§ **Lista de tarefas**:
A – No trecho sobre a escola de samba Raízes do Samba, com qual enredo a agremiação foi vice-campeã do Grupo Especial de Bairros da UESP em 2024?
B – Dê continuidade ao trecho sobre a escola de samba Raízes do Samba, começando logo após a última frase.
***** Trecho fornecido *****
Há, entretanto, um triste ano que muda a história da instituição: 2016. Com o enredo “Viagem ao castelo assombrado – Halloween”, a agremiação, que estava no então Grupo 04 da UESP (União das Escolas de Samba Paulistanas), sequer chegou a desfilar por conta de problemas com a chuva. Na temporada seguinte, entretanto, com a temática “Primavera – A Estação da Vida”, veio o título da mesma divisão.
A partir de tal momento, por sinal, é necessário fazer uma diferenciação: de acordo com os ouvidos pela reportagem, a partir de 2017 a escola já era conhecida como Raízes do Samba. Nos registros da Liga-SP, entretanto, tal mudança de nomenclatura aconteceu no ano de 2020. A própria escola tem como data de fundação 20 de novembro de 2015.
O novo nome da instituição também indica uma mudança no local da instituição. Nos últimos anos, a agremiação realizou ensaios no bairro do Cambuci e, desde 2024, também faz eventos na quadra da Mocidade Unida da Mooca – onde foi feita, por exemplo, a Feijoada da Vitória da instituição.
De toda maneira, é importante pontuar que, em 2024, com o enredo “Negras Raízes – O Mundo aplaudiu nossos ancestrais”, idealizado pelo carnavalesco Babu Energia, o Raízes do Samba sagrou-se vice-campeão do Grupo Especial de Bairros da UESP e obteve o direito de desfilar no Anhembi.
Clima familiar explicado
Alguns nomes ligados ao Raízes já são bem conhecidos do grande público paulistano. Contratado para ser o intérprete da agremiação para 2025, Juninho Branco já cantou em Leandro de Itaquera, Pérola Negra e Morro da Casa Verde, por exemplo. Arisvaldo Oliveira Soares, o Babu Energia, carnavalesco da instituição desde 2023, chegou a assinar enredos de Grupo Especial na Acadêmicos do Tatuapé e no Barroca Zona Sul. Mas, mais do que isso, os nomes dos gestores da instituição também são conhecidos na folia da cidade de São Paulo.
***** Dados fornecidos *****
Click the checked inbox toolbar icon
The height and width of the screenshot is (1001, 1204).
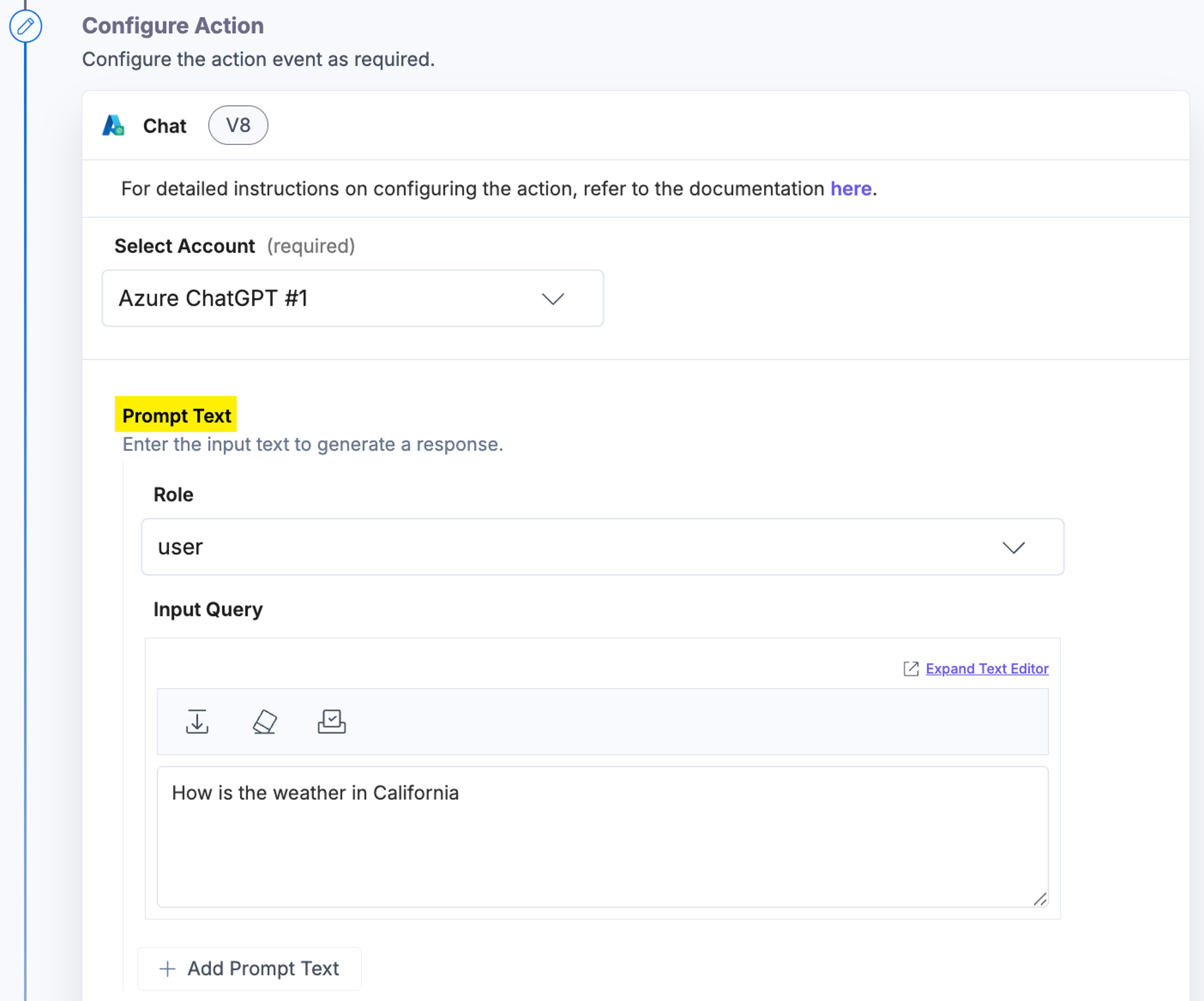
*****
§ **Respostas por tarefa**:
A – Com o enredo “Negras Raízes – O Mundo aplaudiu nossos ancestrais”.

B –
Jackeline Rodrigues Motta, presidente da instituição, é filha de Robson de Oliveira, presidente da Liga-SP em dois períodos – entre janeiro de 1998 e maio de 1999 e entre os janeiro de 2000 a 2005. A própria mandatária, por sinal, destaca que a escola nasce de uma família de bambas: “Nós temos duas características muito fortes. Primeiro é a de ter muita garra. Isso já não pertence só ao Raízes do Samba, as demais escolas também têm – porque para botar um carnaval na rua não é fácil. Mas, acima de tudo, a nossa escola é uma escola muito de família. Por isso o nome Raízes do Samba: minha mãe foi rainha de bateria, meu pai foi presidente da Liga-SP e batuqueiro. Minha avó, a mãe do meu pai, também: foi uma das primeiras baianas das escolas de samba. O nome da escola Raízes do Samba traz essa menção para a família. Além de termos muita garra, também focamos nessa parte de família”, comentou, aproveitando para detalhar quais são as principais características da agremiação dirigida por ela própria.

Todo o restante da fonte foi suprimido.